Supplied data:
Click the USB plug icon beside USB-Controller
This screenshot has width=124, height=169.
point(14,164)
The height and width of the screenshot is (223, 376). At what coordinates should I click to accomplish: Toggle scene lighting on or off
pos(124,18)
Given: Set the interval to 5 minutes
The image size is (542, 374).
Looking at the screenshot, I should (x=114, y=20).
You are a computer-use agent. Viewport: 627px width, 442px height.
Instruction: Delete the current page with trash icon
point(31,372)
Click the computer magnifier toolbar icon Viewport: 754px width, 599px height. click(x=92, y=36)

--

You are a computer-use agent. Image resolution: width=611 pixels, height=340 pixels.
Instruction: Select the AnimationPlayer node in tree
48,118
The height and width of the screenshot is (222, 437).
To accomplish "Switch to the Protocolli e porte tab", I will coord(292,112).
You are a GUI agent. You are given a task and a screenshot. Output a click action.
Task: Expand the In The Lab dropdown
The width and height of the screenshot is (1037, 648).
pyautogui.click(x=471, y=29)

The problem: In the entries above, the lines from the one bearing "Click the USB plug icon beside USB-Controller" up to and including the one bearing "Given: Set the interval to 5 minutes" should be transcribed exactly; no other line is wanted.

Solution to this problem:
Click the USB plug icon beside USB-Controller
This screenshot has width=124, height=169.
point(14,164)
The height and width of the screenshot is (223, 376). At what coordinates should I click to accomplish: Toggle scene lighting on or off
pos(124,18)
Given: Set the interval to 5 minutes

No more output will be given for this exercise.